The second hurdle has been - and continues to be - payers who refuse to reimburse for products that do not demonstrate both economic and clinical value compared to the existing standard of care (see NICE, CMS lowering reimbursement rates, step-through programs instituted by private payers, etc.). Companies are only just beginning to realize the importance of market access as a goal rather than a corporate function that negotiates prices and rebates with a formulary manager. Building the capabilities to deliver the data that supports a product's value proposition to payers (as well as physicians and patients) has been a long, and in some cases, painful journey.
Even as pharmaceutical companies come to terms with the needs for CER and RWE in support of efforts to market their products, they may need to deal with an additional access barrier in certain markets: The patent office.
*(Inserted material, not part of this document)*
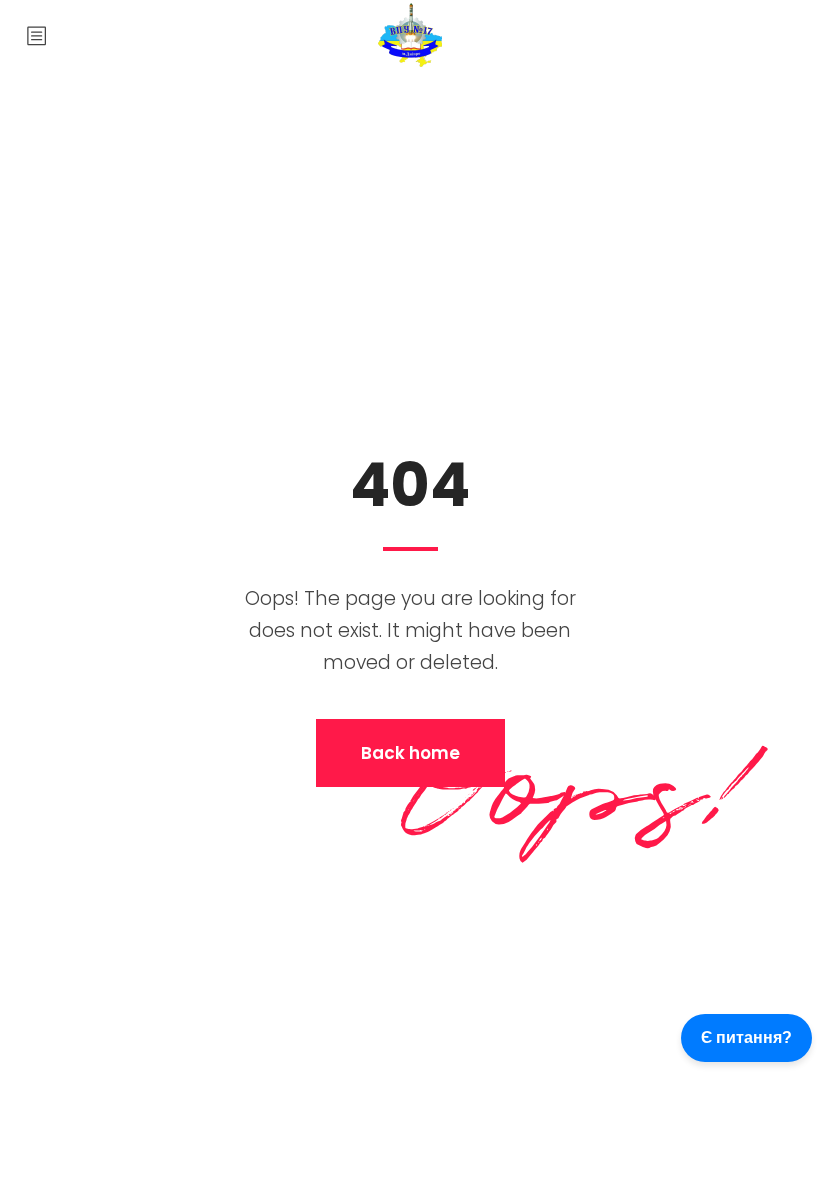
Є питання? (746, 1037)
While pharmaceutical companies had to defend their patents against challenges from generic manufacturers in the past, they have not had to demonstrate any benefit for their products in order to receive and maintain patents. The sole criteria for being granted a patent was that the product was novel - not that it worked or that it was even safe.
In recent months the Indian patent office has refused to grant or has rescinded patents on pharmaceutical products on the grounds that they were not innovative enough. In addition to recent revocations of patents for two Allergan eye drugs (Ganfort and Combigen) the Indian patent office has rescinded patents on Pfizer's cancer drug Sutent, Roche's Hep C drug Pegasys, and a Merck asthma medication.
While this trend has not yet extended to other emerging markets, the Indian market is one of the highly anticipated engines of future growth for the industry. Pharmaceutical companies will need to demonstrate economic and clinical evidence of their product's innovation in order to persuade yet another stakeholder - the patent office - that the product is of sufficient benefit to the Indian population to be granted and to hold onto a patent.
The good news is that the same capabilities and data that are needed to convince payer stakeholders can be leveraged with the patent office. This additional hurdle simply provides added urgency for companies to undertake a fundamental rethinking of market access from the days when the regulator presented the largest barrier to entry.